Just on the "off" note: I still don't understand the "sacred" meaning of the main modality. Isn't taking ANY modality as main and then recalculating the weights accordingly brings them to the "equal ground" so to speak? Or more mathematically: there exists hyperplane of "equal regularization effect" and setting coeeficient to one for of one of them scales others acordingly?

Alvant commented 4 years ago

Let me break into the discussion and say a couple of words in defense of main modality :)

This is not imho about equal weights or something. Topic modeling is about analyzing texts. So, it is reasonable to provide a way to tell somehow the plain text (aka main modality) from other modalities (which are either meta info such as author or title; or manually created fancy things like bigram, trigram, skipgram etc. god knows what else is possible to come up with). A user may want to build models solely on plain text. Or she may want to use this modality for coherence computation, for example (if words of main modality are in natural order in the VW, but other modalities are in bag-of-words). So, main modality == preprocessed raw text.

Or maybe it would be better to give it some other name (not main modality, but preprocessed_text or plain_text?)

bt2901 commented 4 years ago

I agree with @Alvant, but I want to add another consideration.

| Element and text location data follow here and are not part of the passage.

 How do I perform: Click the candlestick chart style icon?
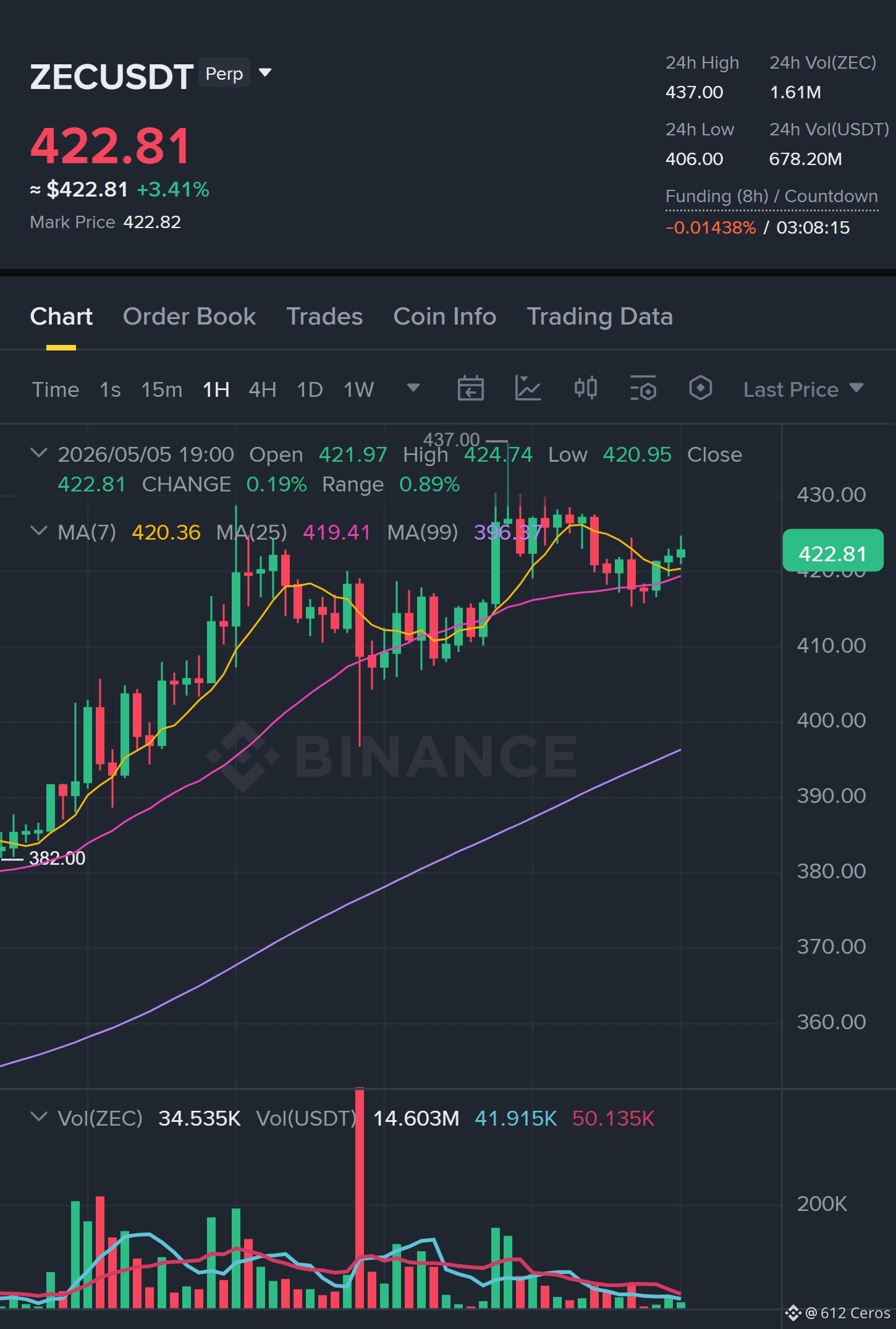tap(585, 388)
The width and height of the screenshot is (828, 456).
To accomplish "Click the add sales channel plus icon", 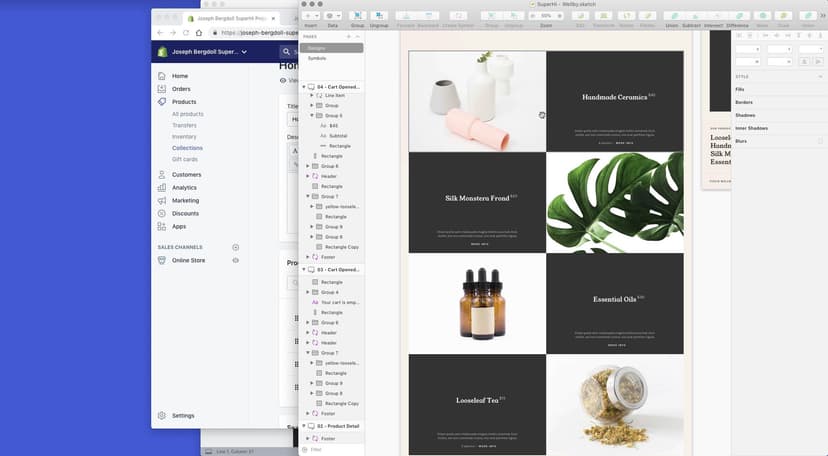I will pyautogui.click(x=236, y=247).
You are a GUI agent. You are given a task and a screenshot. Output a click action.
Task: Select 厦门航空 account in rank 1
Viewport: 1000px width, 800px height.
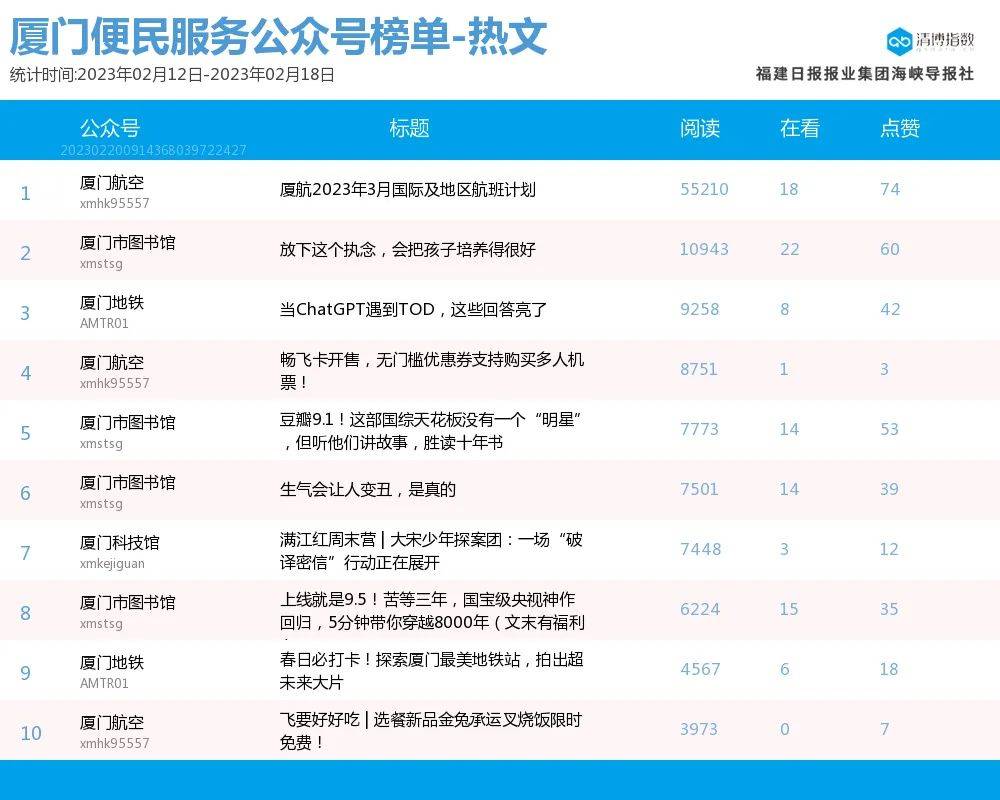point(112,183)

In many models, multiplying every modality weight by the same constant should leave the model unchanged (as a consequence, you definitely could recalculate weights based on any modality). However, this is not the case when regularizers are involved. If we want to transfer good taus between different domains (and we do want that: that's the point of the relative coefficients tech), regularization coefficients must be "to the same scale", so to speak. I believe that relating them to the main_modality's weight (1 by default) is the most natural choice.